Passage shown:
-=-=-
The Flow

 –by Mark Higginbottom

(not to be confused with  The Pace by Nick Ienatsch found here: LINK)

Excellent Physical Conditioning is only 50% of what is required to have an Excellent track day.   The other 50% comes from developing a proper headspace not only on the track day, but for the whole week going into a track day, and the days that follow the track day.   A track day is a big experience, whether it’s your first or you hundredth track day, getting into the proper head space is critical to having an enjoyable, positive, healthy experience on track.  

A few years ago I was thinking about track days, and how I could enjoy them more, and in speaking with friends of mine, I had an epiphany:  focus on the creation of dopamine rather than adrenaline.   That Simple.   So I thought I would write a small collection of mindsets, tasks, timelines, and general guidelines that help me to focus on creating dopamine and enjoying everything about motorcycle track days.   Hopefully this fun little piece I call The Flow also helps other people to enjoy their track days.
-=-=-
Dataset excerpt:
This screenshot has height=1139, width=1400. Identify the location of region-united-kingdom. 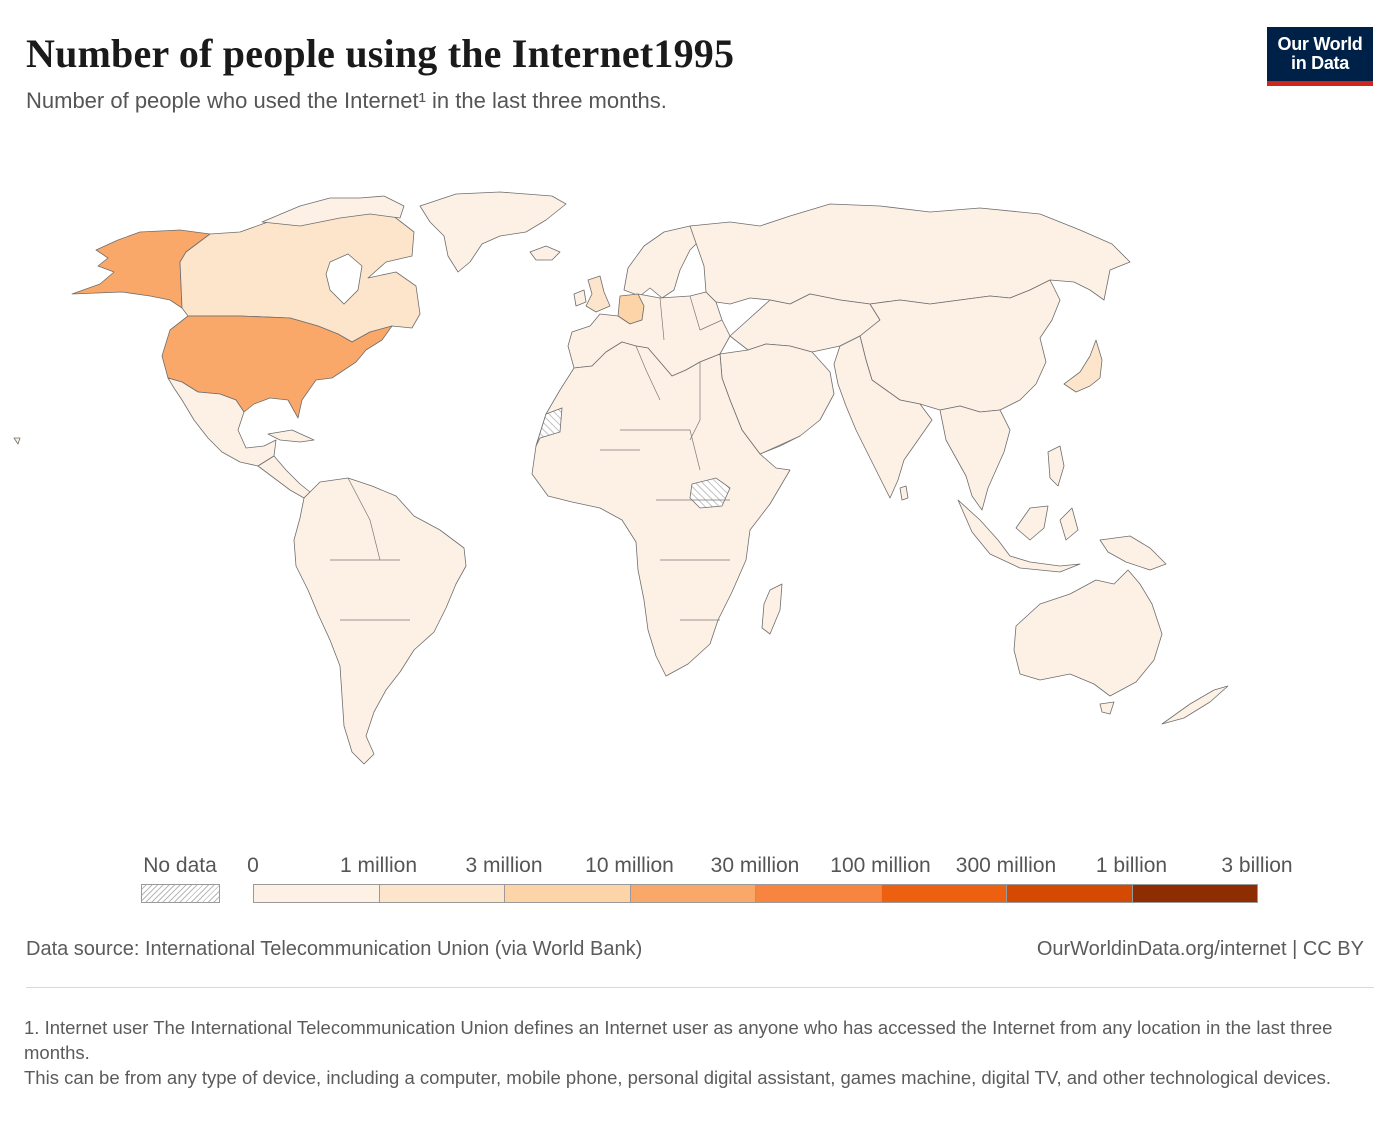
(598, 294).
-=-=-
Exercise set:
A. For each statement below, answer yes or no on whether the track-day essay supports it, and quote the words from the essay that decide it. (i) Physical conditioning accounts for half of what an excellent track day requires. (ii) The author's epiphany was to focus on creating adrenaline rather than dopamine. (iii) The right headspace matters only on the day of the track day itself.
B. Reproduce the track-day essay word for word, from "A few years" to "their track days.".

Task solutions:
A.
(i) Yes: "Excellent Physical Conditioning is only 50% of what is required to have an Excellent track day."
(ii) No: "focus on the creation of dopamine rather than adrenaline."
(iii) No: "not only on the track day, but for the whole week going into a track day, and the days that follow the track day."

B.
A few years ago I was thinking about track days, and how I could enjoy them more, and in speaking with friends of mine, I had an epiphany:  focus on the creation of dopamine rather than adrenaline.   That Simple.   So I thought I would write a small collection of mindsets, tasks, timelines, and general guidelines that help me to focus on creating dopamine and enjoying everything about motorcycle track days.   Hopefully this fun little piece I call The Flow also helps other people to enjoy their track days.